Please reproduce each of the entries below exactly as they appear.

*Data section*.
Segment Open

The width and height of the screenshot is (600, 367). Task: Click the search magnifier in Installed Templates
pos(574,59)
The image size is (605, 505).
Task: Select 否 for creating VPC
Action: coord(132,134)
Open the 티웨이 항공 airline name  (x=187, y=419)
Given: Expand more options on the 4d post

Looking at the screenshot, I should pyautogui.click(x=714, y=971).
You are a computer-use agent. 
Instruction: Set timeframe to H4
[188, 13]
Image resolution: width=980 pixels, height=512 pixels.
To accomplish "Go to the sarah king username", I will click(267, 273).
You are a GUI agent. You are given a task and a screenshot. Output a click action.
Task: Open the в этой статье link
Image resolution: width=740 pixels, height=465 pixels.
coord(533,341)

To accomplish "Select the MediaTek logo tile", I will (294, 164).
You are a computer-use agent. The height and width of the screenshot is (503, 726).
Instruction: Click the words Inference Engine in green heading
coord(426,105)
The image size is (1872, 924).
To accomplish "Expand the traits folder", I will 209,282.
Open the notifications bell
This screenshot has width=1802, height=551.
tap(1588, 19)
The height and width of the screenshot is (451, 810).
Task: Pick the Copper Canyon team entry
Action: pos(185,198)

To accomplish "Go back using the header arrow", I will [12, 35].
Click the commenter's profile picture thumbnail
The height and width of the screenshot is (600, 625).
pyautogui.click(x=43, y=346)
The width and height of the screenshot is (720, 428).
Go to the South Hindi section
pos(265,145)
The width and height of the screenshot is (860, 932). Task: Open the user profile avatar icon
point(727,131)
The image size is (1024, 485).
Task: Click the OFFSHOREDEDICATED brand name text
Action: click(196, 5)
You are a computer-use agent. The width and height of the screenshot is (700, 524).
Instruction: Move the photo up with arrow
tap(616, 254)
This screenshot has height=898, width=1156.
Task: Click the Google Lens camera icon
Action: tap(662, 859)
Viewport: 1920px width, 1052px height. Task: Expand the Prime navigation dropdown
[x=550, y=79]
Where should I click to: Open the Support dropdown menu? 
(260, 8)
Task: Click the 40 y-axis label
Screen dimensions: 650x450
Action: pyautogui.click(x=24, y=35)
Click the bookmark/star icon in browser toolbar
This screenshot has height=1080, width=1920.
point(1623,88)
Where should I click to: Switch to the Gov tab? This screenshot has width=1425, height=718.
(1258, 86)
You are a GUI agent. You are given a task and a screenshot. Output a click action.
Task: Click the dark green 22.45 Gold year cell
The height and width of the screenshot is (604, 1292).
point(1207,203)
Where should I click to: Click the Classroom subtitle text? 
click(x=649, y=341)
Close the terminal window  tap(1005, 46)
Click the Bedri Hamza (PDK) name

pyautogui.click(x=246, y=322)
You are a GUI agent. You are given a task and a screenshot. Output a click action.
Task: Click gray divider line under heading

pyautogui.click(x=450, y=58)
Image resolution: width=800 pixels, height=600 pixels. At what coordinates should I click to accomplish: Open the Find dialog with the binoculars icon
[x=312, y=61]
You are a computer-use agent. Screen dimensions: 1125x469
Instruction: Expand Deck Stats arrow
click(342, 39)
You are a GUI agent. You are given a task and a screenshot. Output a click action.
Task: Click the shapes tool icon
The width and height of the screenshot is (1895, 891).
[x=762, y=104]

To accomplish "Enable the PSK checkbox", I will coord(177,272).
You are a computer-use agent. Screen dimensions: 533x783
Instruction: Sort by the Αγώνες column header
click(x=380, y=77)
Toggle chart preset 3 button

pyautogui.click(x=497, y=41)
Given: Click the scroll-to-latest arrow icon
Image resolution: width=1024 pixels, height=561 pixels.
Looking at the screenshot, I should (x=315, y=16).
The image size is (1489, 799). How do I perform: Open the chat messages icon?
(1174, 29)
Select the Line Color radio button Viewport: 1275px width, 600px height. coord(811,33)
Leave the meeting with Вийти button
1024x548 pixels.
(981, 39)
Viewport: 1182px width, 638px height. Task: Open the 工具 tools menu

Segment Closed

*Exercise response*.
The width and height of the screenshot is (600, 367). Task: Click the search magnifier in Installed Templates
pos(574,59)
The image size is (605, 505).
Task: Select 否 for creating VPC
Action: coord(132,134)
Open the 티웨이 항공 airline name  (x=187, y=419)
Given: Expand more options on the 4d post

Looking at the screenshot, I should pyautogui.click(x=714, y=971).
You are a computer-use agent. 
Instruction: Set timeframe to H4
[188, 13]
Image resolution: width=980 pixels, height=512 pixels.
To accomplish "Go to the sarah king username", I will click(267, 273).
You are a GUI agent. You are given a task and a screenshot. Output a click action.
Task: Open the в этой статье link
Image resolution: width=740 pixels, height=465 pixels.
coord(533,341)

To accomplish "Select the MediaTek logo tile", I will (294, 164).
You are a computer-use agent. The height and width of the screenshot is (503, 726).
Instruction: Click the words Inference Engine in green heading
coord(426,105)
The image size is (1872, 924).
To accomplish "Expand the traits folder", I will 209,282.
Open the notifications bell
This screenshot has width=1802, height=551.
tap(1588, 19)
The height and width of the screenshot is (451, 810).
Task: Pick the Copper Canyon team entry
Action: pos(185,198)

To accomplish "Go back using the header arrow", I will [12, 35].
Click the commenter's profile picture thumbnail
The height and width of the screenshot is (600, 625).
pyautogui.click(x=43, y=346)
The width and height of the screenshot is (720, 428).
Go to the South Hindi section
pos(265,145)
The width and height of the screenshot is (860, 932). Task: Open the user profile avatar icon
point(727,131)
The image size is (1024, 485).
Task: Click the OFFSHOREDEDICATED brand name text
Action: click(196, 5)
You are a computer-use agent. The width and height of the screenshot is (700, 524).
Instruction: Move the photo up with arrow
tap(616, 254)
This screenshot has height=898, width=1156.
Task: Click the Google Lens camera icon
Action: tap(662, 859)
Viewport: 1920px width, 1052px height. Task: Expand the Prime navigation dropdown
[x=550, y=79]
Where should I click to: Open the Support dropdown menu? 
(260, 8)
Task: Click the 40 y-axis label
Screen dimensions: 650x450
Action: pyautogui.click(x=24, y=35)
Click the bookmark/star icon in browser toolbar
This screenshot has height=1080, width=1920.
point(1623,88)
Where should I click to: Switch to the Gov tab? This screenshot has width=1425, height=718.
(1258, 86)
You are a GUI agent. You are given a task and a screenshot. Output a click action.
Task: Click the dark green 22.45 Gold year cell
The height and width of the screenshot is (604, 1292).
point(1207,203)
Where should I click to: Click the Classroom subtitle text? 
click(x=649, y=341)
Close the terminal window  tap(1005, 46)
Click the Bedri Hamza (PDK) name

pyautogui.click(x=246, y=322)
You are a GUI agent. You are given a task and a screenshot. Output a click action.
Task: Click gray divider line under heading

pyautogui.click(x=450, y=58)
Image resolution: width=800 pixels, height=600 pixels. At what coordinates should I click to accomplish: Open the Find dialog with the binoculars icon
[x=312, y=61]
You are a computer-use agent. Screen dimensions: 1125x469
Instruction: Expand Deck Stats arrow
click(342, 39)
You are a GUI agent. You are given a task and a screenshot. Output a click action.
Task: Click the shapes tool icon
The width and height of the screenshot is (1895, 891).
[x=762, y=104]

To accomplish "Enable the PSK checkbox", I will coord(177,272).
You are a computer-use agent. Screen dimensions: 533x783
Instruction: Sort by the Αγώνες column header
click(x=380, y=77)
Toggle chart preset 3 button

pyautogui.click(x=497, y=41)
Given: Click the scroll-to-latest arrow icon
Image resolution: width=1024 pixels, height=561 pixels.
Looking at the screenshot, I should (x=315, y=16).
The image size is (1489, 799). How do I perform: Open the chat messages icon?
(1174, 29)
Select the Line Color radio button Viewport: 1275px width, 600px height. coord(811,33)
Leave the meeting with Вийти button
1024x548 pixels.
(981, 39)
Viewport: 1182px width, 638px height. Task: Open the 工具 tools menu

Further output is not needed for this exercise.